▶ **Task description**
Could you rewrite the lines between the one holding "Task: Click the" and the one holding "Action: [360, 256]", inclusive, replacing "orientation degrees" with "rotation angle" and changing nothing else? Leave the pictures out of your answer.

▶ **Supplied records**
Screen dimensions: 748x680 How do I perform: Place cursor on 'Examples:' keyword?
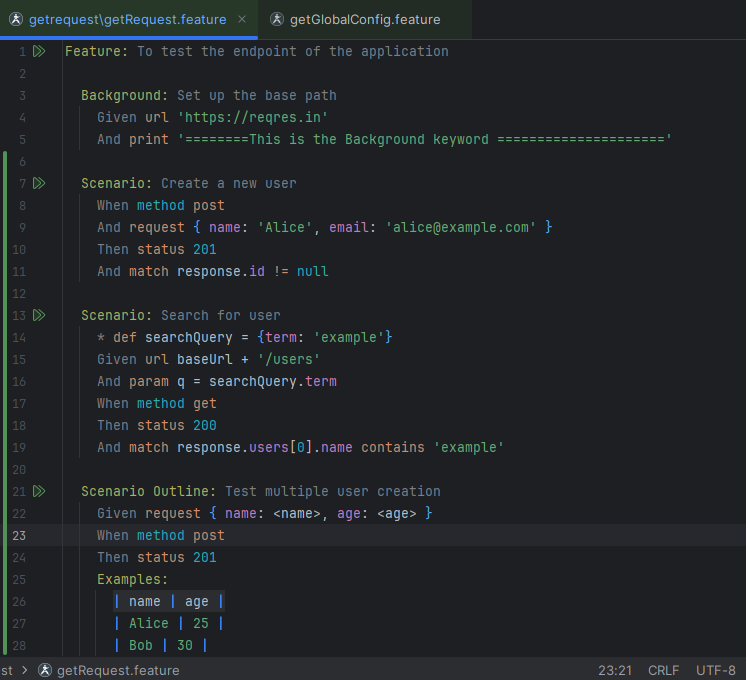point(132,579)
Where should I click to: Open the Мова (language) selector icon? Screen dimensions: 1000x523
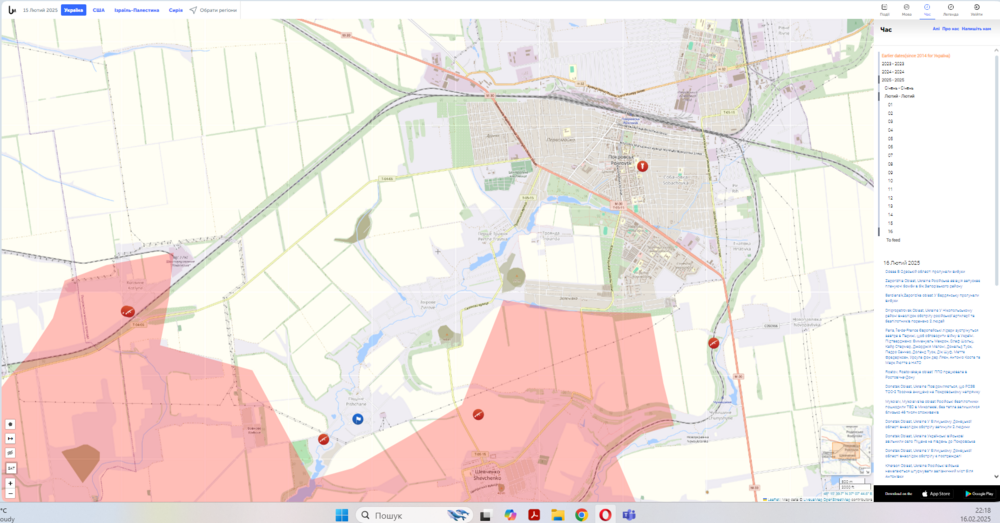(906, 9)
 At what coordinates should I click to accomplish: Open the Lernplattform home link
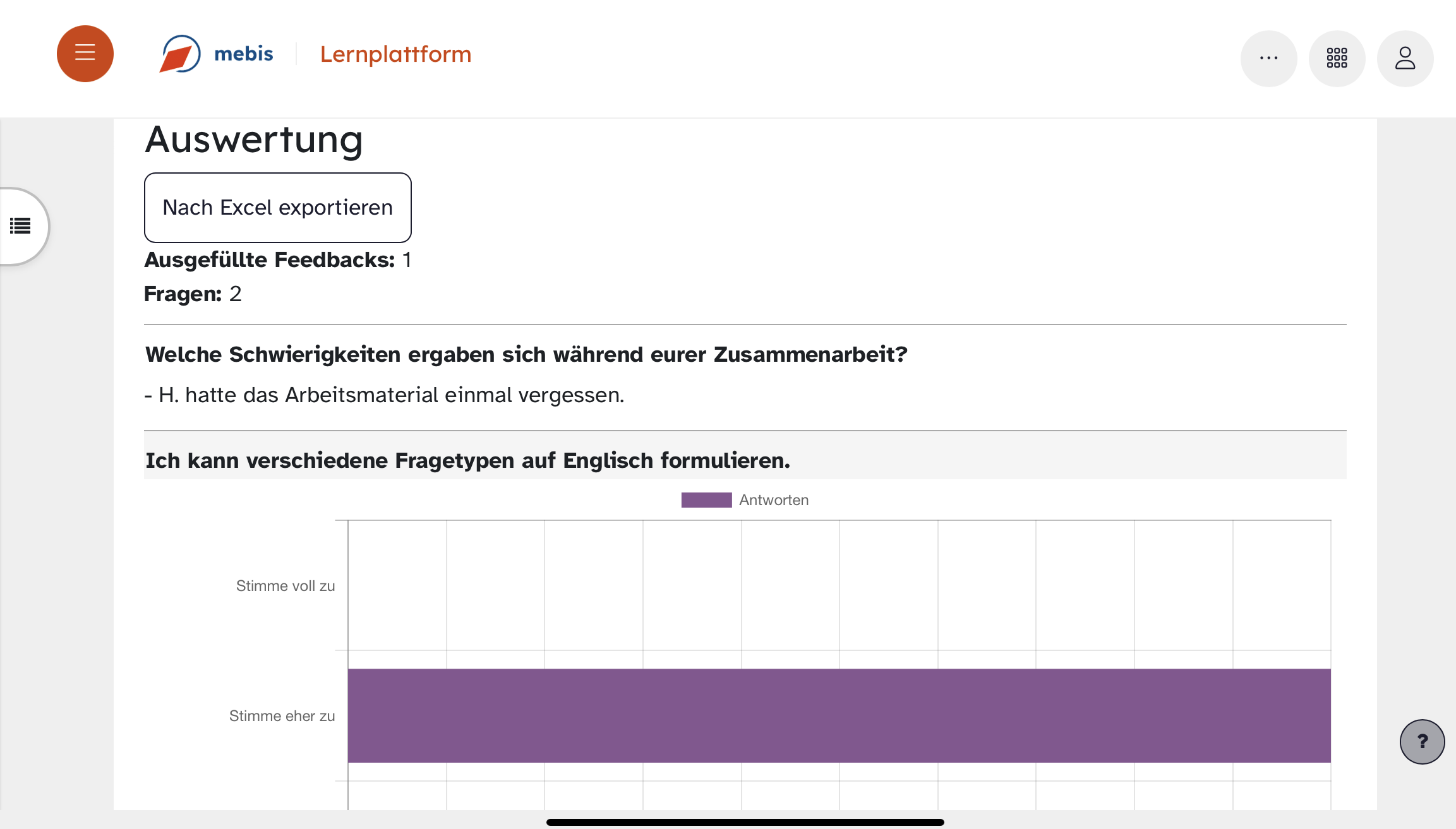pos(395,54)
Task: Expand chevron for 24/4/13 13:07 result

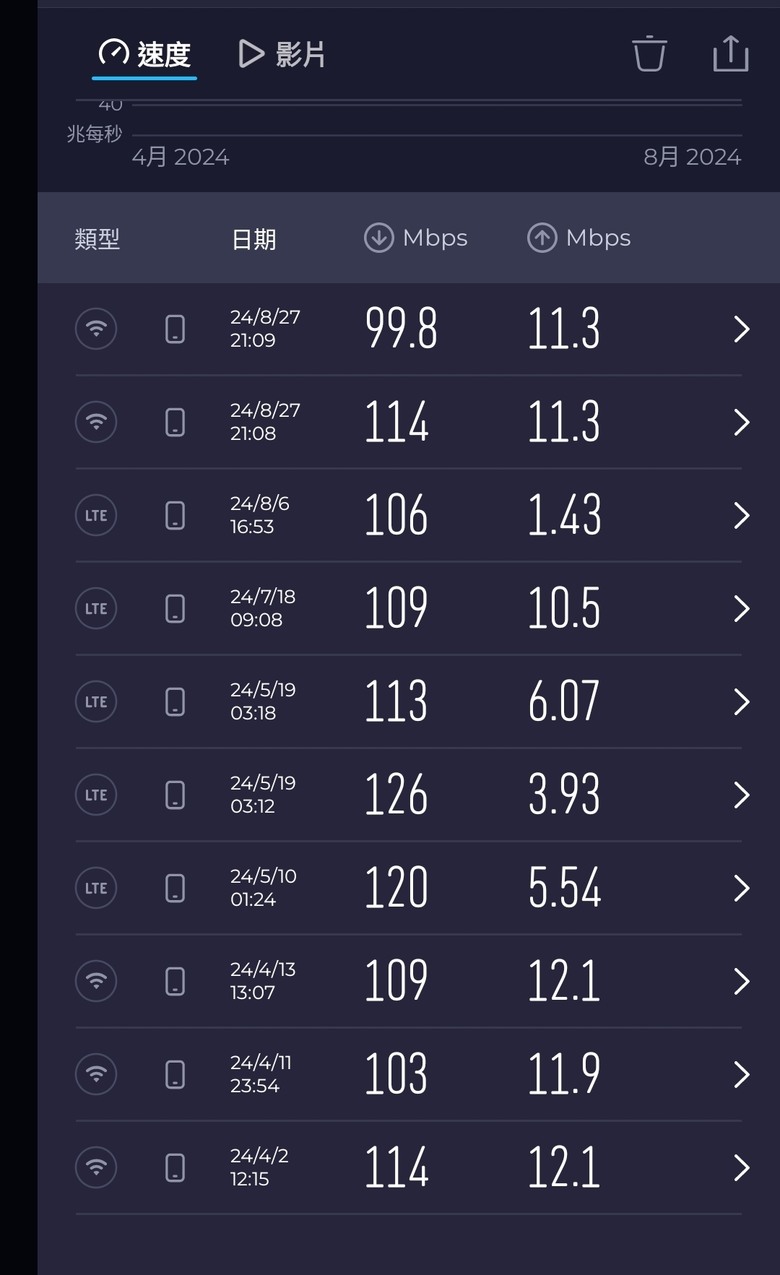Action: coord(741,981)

--

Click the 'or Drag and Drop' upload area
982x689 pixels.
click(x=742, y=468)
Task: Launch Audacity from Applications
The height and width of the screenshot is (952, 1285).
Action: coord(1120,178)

==

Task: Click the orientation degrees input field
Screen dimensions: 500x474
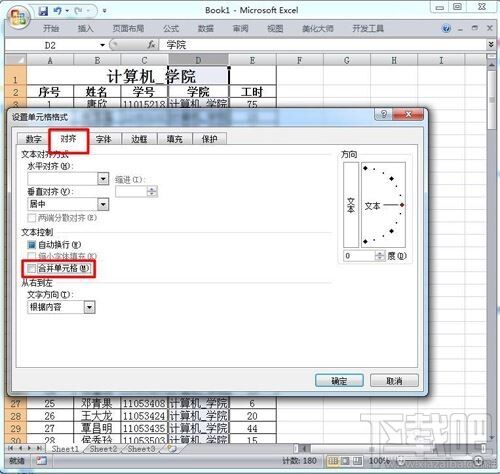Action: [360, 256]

▶ **Written answer**
Task: Click the rotation angle input field
Screen dimensions: 500x474
Action: [360, 256]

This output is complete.